YJ Yi, a senior from Seattle, Washington, and Evan Lewitus, a senior from Annapolis, Maryland, make up the Back2Basics Food Stand team. They share interests in sustainable food systems and utilizing healthy, local ingredients. (Photo above: Evan Lewitus, left, and YJ Yi prepare food at Back2Basics stand at the Galesburg Farmers' Market.)
"I try to show the customers at the farmers' market that cooking with local produce can be easy and delicious," said Yi, an English literature major. "Our menu is never the same because we try to use local, seasonal ingredients. We cook on-site for most of our menu because we try to keep things as fresh as we can."
Back2Basics has featured such fare as breakfast burritos, vegetable scones, sausage sandwiches, and seasonal vegetable kabobs.
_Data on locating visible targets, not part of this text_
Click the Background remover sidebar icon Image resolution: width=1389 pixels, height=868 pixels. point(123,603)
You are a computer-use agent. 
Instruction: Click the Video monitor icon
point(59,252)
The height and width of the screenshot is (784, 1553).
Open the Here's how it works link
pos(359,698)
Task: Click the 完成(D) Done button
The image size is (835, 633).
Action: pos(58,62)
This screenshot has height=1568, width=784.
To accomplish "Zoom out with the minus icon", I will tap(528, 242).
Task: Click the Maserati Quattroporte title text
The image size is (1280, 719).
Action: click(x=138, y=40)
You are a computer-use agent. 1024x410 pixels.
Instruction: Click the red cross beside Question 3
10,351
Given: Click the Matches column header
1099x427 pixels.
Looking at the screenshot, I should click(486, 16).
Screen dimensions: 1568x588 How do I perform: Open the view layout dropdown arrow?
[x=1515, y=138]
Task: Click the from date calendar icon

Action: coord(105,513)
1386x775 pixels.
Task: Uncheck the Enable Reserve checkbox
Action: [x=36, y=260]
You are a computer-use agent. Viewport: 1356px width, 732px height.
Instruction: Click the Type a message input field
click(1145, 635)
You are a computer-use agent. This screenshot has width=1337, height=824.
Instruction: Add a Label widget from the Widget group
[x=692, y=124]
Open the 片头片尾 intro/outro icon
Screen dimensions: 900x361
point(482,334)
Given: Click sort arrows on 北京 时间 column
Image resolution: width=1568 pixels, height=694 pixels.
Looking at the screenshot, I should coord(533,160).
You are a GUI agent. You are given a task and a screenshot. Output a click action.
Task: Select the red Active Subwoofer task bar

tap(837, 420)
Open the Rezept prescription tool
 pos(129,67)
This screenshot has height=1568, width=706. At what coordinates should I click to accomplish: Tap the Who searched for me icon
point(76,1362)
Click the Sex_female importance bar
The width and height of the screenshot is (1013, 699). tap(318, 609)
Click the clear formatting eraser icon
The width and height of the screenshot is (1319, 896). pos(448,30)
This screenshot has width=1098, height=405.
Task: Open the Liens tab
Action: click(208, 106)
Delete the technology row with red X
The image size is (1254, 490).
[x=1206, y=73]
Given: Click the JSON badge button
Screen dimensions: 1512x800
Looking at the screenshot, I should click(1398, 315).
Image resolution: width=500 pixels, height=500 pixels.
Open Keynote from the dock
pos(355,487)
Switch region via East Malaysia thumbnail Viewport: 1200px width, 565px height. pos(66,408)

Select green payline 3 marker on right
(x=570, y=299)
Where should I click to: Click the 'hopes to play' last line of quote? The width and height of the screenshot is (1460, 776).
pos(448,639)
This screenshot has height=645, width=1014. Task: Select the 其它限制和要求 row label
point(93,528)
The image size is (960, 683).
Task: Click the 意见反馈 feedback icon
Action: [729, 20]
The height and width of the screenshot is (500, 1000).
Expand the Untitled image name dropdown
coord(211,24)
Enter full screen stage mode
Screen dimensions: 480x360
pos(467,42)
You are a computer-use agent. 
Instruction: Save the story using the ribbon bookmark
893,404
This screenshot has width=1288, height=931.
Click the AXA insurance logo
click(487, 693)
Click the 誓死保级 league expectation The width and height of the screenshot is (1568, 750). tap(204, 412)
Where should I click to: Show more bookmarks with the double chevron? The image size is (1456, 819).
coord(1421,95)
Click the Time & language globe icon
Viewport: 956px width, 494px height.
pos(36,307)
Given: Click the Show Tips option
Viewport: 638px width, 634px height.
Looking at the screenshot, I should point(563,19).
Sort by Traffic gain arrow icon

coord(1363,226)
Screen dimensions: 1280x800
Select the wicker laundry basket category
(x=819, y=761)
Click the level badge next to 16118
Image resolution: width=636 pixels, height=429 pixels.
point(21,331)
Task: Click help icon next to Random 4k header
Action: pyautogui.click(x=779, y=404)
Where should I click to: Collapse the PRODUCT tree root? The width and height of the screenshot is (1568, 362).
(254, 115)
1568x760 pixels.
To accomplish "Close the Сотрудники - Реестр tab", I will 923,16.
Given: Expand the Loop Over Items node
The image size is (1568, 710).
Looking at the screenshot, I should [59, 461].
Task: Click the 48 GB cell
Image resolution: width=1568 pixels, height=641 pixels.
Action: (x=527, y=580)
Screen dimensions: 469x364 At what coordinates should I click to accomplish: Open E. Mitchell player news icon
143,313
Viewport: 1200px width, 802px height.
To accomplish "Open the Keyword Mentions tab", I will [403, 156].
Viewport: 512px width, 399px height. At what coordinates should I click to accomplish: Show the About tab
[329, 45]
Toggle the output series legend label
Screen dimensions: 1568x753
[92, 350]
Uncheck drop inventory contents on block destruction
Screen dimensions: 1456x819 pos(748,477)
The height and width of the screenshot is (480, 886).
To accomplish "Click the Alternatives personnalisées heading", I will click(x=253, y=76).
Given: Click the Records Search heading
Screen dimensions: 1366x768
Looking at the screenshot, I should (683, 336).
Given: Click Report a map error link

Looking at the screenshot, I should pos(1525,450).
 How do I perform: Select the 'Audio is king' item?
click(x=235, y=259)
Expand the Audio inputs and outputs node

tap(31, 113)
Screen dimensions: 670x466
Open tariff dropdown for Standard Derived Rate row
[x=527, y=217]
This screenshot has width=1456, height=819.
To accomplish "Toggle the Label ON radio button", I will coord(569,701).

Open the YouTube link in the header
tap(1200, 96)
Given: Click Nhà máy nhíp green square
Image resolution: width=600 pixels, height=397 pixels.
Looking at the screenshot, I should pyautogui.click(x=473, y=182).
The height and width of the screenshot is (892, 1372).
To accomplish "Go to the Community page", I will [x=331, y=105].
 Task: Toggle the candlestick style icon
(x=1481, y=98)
Yi's interest in cooking and food systems blossomed during her time at Knox. She has worked as a sous chef at En Season Café in Galesburg, writes a food blog, and hopes to one day own a food truck business.
"I want to support sustainable businesses and hopefully pursue a career in my own sustainable food business," Yi said. "Currently, I am doing my senior research on starting a catering system in Wisconsin."
Lewitus and Yi are committed to contributing to the community at the market, and to the local food scene in general.
"I enjoy providing nutritional food to people and the whole (idea of) supporting local economies," said Lewitus, who has one major in anthropology-sociology and a self-designed major in food systems. "The local farmers are really nice people, and they really do deserve a little more attention and popularity."
He is considering a career in food systems development.
Yi said she continues to learn more about cooking and local agriculture, making time to work outside of Knox and interact with farmers and other people with "mutual food interests." She believes a strong connection with the Galesburg community has enriched her education.
"Farmers love it when you come out to volunteer on their farm, and it has helped me so much to understand what grows locally and how difficult it can be to plan out a season's harvest," Yi said. "All of my connections in the community have helped me better understand the nutritional value in local food, and the feeling of achievement in the produce you harvest, (and) also, from a business perspective, what's marketable."
Running a food stand, acquiring permits, and writing a business plan have all been helpful learning experiences for the pair.
"Before entering this business, I never knew it would be so hard to get permits and certificates for running a food stand," Yi said. "It has definitely helped me plan for starting my own food truck business in the future."